Por otra parte, el mal compadre, Juan de la O, era un vividor que de vez en cuando ayudaba a Gamaliel a exprimirle a la parcela y al huerto lo poco que podían dar debido a la falta de esfuerzo y descuido constantes.
Cuando algún dinero caía en sus manos, el trío lo dilapidaba en parrandas que duraban días.
En este contexto viciado, a nadie le parecía extraño que De la O y la Amalia tuvieran sus “quereres”.
La tragedia se desencadenó una tarde de viernes en la que comenzaron a ingerir cervezas en un "pocito" de la localidad, juerga que después trasladaron a la casa del campesino.
En una discusión de borrachos surgieron las suspicacias. Ella, impasible, confesó a su amasio que todo era cierto; De la O y ella eran amantes. El mal compadre no lo negó, e incluso añadió:
—Mejor te vas yendo, compadre, porque la Amalia es mía y me la voy a quedar.
Ella no hablaba, seguía bebiendo su Caguama y sudando en medio del calor, los dimes y diretes y los mosquitos.
Siguieron durante al menos una hora los reclamos, reproches y algunos dicen que hasta empujones, hasta que fue turno de la Amalia.

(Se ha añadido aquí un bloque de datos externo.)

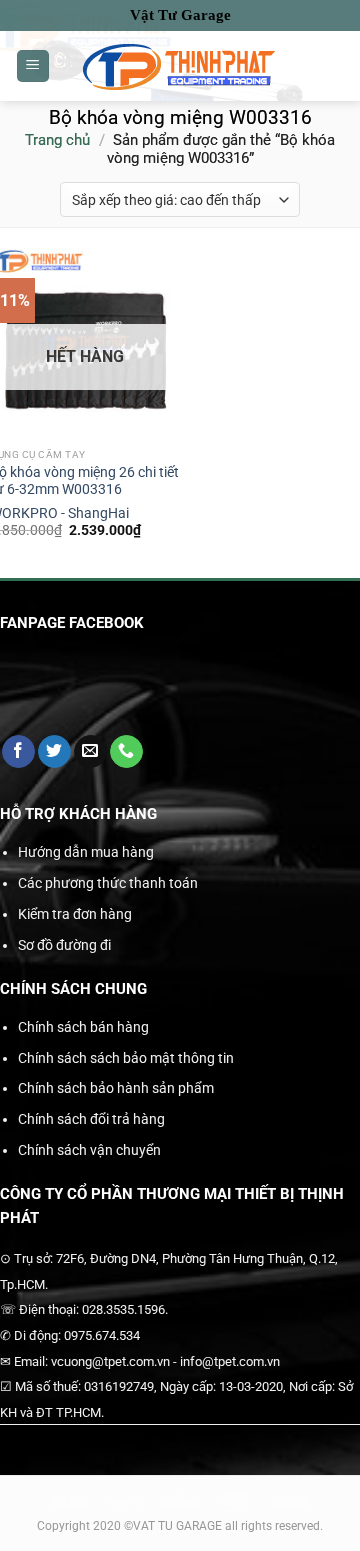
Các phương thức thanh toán (108, 883)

“Qué, ¿ya no te acuerdas que hasta se dormía conmigo en la cama porque no querías bajarte de la hamaca?” le dijo ella, cínica.
Tal vez Gamaliel si la amaba, porque la respuesta que dio al final de la retahila de crudas confesiones del par de traidores, fue una que solamente podía salir de un corazón roto.
—Pues entonces me voy, pero pal otro mundo.
El mal compadre y la mujer observaron cómo preparó todo; el "matamonte", el arma y la cuerda.
Primero, Gamaliel se bebió la jarra llena de herbicida.
Increíblemente, Gamaliel no sólo sobrevivió, sino que siguió bebiendo su Caguama, como esperando la muerte, con una parsimonia desconcertante. Luego de unos minutos, desde su silla, De la O le preguntó:
—¡Carajo, compadre! ¿Qué tú no te piensas morir o qué chingados?
Gamaliel se llevó una vez más la Caguama a la boca, sorbió un largo trago y después vomitó sangre.
A continuación se levantó, caminó lentamente hasta el dintel de la puerta y cogió el machete. Hizo el amago de atacar a De la O, pero en lugar de eso, pasó la muñeca derecha por el filo.
Gamaliel se le quedó viendo al hilito de su propia sangre que comenzó a escurrir con timidez desde la abertura de piel.
La pareja lo miró como se miraría a un muerto ambulante.
Los relatos coinciden en que Gamaliel se volvió a sentar en su silla. Ya no bebía, estaba quieto, con la mirada en el vacío.
De la O iba a rematarlo a machetazos, pero fue detenido por la Amalia.
La mujer lo abrazó para impedirle la acción, pero no por amor a Gamaliel, sino para impedir que su amante se comprometiera con el asesinato del amasio.
De todas formas, la muerte ya le tendía los brazos. De pronto, Gamaliel se levantó de la silla.
Con la camisa y el pantalón manchados de sangre y vómito, caminó hacia la cuerda que había amarrado del árbol.
Aquí las versiones difieren; en una de ellas, contada por uno de los vecinos que observaba a lo lejos, el campesino se pone la soga al cuello y se arroja desde una silla para ahorcarse.
En la otra, es la Amalia quien, arrepentida, intenta rescatarlo de la asfixia mecánica cargándolo en vilo.
A saber.
Las investigaciones nunca esclarecieron nada acerca de la responsabilidad de la infiel ni del mal compadre en suicidio del hombre que murió tres veces.